I have a fastq file of 400,000 reads (so speed is important). In the sequences there are barcodes integrated that should be present twice. Given a barcode, I want to find the sequences that have the barcode present twice with <= 2 mismatches. So, with a barcode 'ATTCGACCGATAGG', I would like to retrieve all of the following sequences-
>TATCTTGTGGAAAGGACGAAACACCGAACACAAAGCATAGATGCGTTTAAGAGCTATGCTGGAAAACAGCATAGCAAGTTTAAATAAGGCTAGTCCGTTATCAACTTGAAAAAGTGGCACCGAGTCGGTGCTTTTTTT**ATTCGACCGATAGG**GGTGGCAGGGGAGGCCGAGGAGGAAGAAGGGGAGGTGGCAG**ATTCGACCGATAGG**TGGCGTAACTAGATCTTGAGACAAA
TATCTTGTGGAAAGGACGAAACACCGGTCCGAGCAGAAGAAGAAGTTTAAGAGCTATGCTGGAAACAGCATAGCAAGTTTAAATAAGGCTAGTCCGTTATCAACTTGAAAAAGTGGCACCGAGTCGGTGCTTTTTTT**ATTCGACCGATAGG**GGTGGCAGGGGAGGCCGAGGAGGAAGAAGGGGAGGTGGCAG**ATTCGACCGATAGG**TGGCGTAACTAGATCTTGAGACAAA
TATCTTGTGGAAAGGACGAAACACCGAGTCCGAGCAGAAGAAGAAGTTTAAGAGCTATGCTGGAAACAGCATAGCAAGTTTAAATAAGGCTAGTCCGTTATCAACTTGAAAAAGTGGCACCGAGTCGGTGCTTTTTTT**ATTCGACCGATAGG**GGTGGCAGGGGAGGCCGAGGAGGAAGAAGGGGAGGTGGCAG**ATTCGACCGATAGG**TGGCGTAACTAGATCTTGAGACAAA
TATCTTGTGGAAAGGACGAAACACCGAGTCCGAGCAGAAGAAGAAGTTTAAGAGCTATGCTGGAAACAGCATAGCAAGTTTAAATAAGGCTAGTCCGTTATCAACTTGAAAAAGTGGCACCGAGTCGGTGCTTTTTTT**ATTCGACGATAGG**GGTGGCAGGGGAGGCCGAGGAGGAAGAAGGGGAGGTGGCAG**ATTCGACCGATAGG**TGGCGTAACTAGATCTTGAGACAAA
Note that the first barcode in the fourth sequence is short of one character.

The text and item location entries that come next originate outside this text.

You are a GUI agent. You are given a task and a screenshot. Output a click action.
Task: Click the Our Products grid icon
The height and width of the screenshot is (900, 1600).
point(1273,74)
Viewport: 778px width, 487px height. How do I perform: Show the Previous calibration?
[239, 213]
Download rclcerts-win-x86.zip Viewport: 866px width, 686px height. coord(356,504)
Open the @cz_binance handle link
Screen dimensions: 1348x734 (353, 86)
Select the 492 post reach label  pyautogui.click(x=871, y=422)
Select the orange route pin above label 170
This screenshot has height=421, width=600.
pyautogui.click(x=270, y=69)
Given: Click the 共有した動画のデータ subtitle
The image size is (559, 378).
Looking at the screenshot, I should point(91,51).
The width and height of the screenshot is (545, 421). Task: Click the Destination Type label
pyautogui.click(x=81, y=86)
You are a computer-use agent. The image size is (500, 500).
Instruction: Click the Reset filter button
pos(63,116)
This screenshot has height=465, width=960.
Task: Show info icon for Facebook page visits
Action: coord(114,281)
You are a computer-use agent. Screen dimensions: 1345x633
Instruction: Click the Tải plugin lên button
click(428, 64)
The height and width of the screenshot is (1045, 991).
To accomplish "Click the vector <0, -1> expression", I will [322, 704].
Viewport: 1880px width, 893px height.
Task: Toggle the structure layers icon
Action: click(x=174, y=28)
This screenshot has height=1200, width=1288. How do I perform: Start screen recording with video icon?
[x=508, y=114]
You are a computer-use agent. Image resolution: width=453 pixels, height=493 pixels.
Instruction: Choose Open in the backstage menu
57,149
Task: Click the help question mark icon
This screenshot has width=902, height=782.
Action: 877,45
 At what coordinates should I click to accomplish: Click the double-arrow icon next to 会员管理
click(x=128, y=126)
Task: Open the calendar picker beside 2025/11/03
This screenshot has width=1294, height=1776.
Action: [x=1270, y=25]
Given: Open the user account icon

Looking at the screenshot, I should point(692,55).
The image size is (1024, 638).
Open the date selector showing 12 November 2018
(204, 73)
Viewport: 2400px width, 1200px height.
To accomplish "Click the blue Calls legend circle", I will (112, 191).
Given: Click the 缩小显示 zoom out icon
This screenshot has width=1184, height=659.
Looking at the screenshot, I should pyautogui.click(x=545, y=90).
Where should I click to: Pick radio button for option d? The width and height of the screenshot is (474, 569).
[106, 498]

I have tried with biopython and regex but it's just too slow given I have 5k barcodes. I am wondering if there is a fast solution available in python or in something like grep, awk or anything else. Thanks.
Use cutadapt and control the error rate. Please read cutadapt manual for parameter explanation:
edit: edited for fastq, instead of fasta
Thanks for the reply. Does cutadapt allow for <=n mismatches on the barcodes?
Cutadapt allows maximum error rate or number of mismatches (n) per matched index sequence. Please read cut adapt manual on error rate.